Leverkusen – Andreas Tressin ist Geschäftsführer der Unternehmerschaft sowie des Arbeitgeberverbands der Metall- und Elektroindustrie Rhein-Wupper. Letztere Branche hat die Wucht der Corona-Krise sehr schnell zu spüren gekommen – und musste in dieser Phase auch noch über den Tarif verhandeln. Der „Leverkusener Anzeiger“ stellt Fragen zur Lage.

Herr Tressin, so einen Tarifabschluss wie diesen haben Sie mutmaßlich noch nie erlebt.

Doch, schon in der Finanzkrise vor zehn Jahren hatten die Tarifvertragsparteien ihre Handlungsfähigkeit bewiesen und einen ähnlichen Abschluss getätigt. So konnte man in dieser Runde auf dem Erfahrungswissen des Regelungswerkes von damals aufbauen.

Können Sie glücklich sein mit den Verabredungen?

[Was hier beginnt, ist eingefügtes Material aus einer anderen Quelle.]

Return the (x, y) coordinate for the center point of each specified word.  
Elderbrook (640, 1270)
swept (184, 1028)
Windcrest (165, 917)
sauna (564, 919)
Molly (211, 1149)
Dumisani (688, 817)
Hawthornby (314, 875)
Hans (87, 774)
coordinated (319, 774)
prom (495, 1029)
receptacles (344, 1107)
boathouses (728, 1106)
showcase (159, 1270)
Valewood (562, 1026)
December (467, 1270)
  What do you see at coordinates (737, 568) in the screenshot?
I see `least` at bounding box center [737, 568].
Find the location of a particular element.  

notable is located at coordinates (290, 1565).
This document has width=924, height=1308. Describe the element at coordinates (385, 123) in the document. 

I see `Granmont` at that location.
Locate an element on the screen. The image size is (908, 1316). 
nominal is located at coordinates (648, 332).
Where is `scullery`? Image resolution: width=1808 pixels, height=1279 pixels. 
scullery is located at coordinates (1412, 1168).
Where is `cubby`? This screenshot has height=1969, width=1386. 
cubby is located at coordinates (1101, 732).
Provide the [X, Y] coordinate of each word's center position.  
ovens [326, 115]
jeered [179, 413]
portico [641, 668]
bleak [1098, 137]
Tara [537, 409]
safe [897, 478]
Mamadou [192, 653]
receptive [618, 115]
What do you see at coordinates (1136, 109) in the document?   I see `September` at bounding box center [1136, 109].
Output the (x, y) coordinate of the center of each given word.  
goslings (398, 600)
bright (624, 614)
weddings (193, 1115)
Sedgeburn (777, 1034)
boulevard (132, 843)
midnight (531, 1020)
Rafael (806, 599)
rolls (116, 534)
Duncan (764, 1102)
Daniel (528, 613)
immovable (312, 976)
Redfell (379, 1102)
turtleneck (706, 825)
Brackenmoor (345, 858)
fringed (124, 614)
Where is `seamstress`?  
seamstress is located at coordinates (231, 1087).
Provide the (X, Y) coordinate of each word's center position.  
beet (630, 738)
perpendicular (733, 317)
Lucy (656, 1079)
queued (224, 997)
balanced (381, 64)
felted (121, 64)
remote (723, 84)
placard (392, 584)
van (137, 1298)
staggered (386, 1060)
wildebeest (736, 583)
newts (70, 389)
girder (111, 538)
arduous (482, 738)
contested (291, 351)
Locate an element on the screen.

In Zeiten, in denen unsere Unternehmen um die nackte Existenz kämpfen und wir alle schnellstmöglich den richtigen Impfstoff herbeisehnen, haben die Tarifvertragsparteien jedenfalls die richtige Rezeptur gefunden, die aktuell notwendig ist, um einerseits die Liquidität der Unternehmen nicht weiter einzuschränken und die den Arbeitnehmern nicht nur mehr Einkommenssicherheit, sondern zugleich auch mehr Beschäftigungssicherung bieten kann.

Kurzarbeitergeld aufstocken kann gefährlich sein

Positiv ist auch, dass alle Bausteine im Rahmen der tariflichen Regelungen nicht im Sinne eines „Entweder-Oder“ sondern eines „Sowohl-Als-Auch“ von den Betriebsparteien für jeweils auszubalancierende Lösungen genutzt werden können. So wurde eine Aufstockung des Kurzarbeitergeldes obsolet, die am Ende sowieso keinem Unternehmen hilft, wenn es dabei in die Insolvenz geht. Alle tariflichen Instrumente sind zu den bereits gesetzlichen Regelungen zur Kurzarbeit kompatibel; kurzum: ein ausgewogenes Gesamtpaket.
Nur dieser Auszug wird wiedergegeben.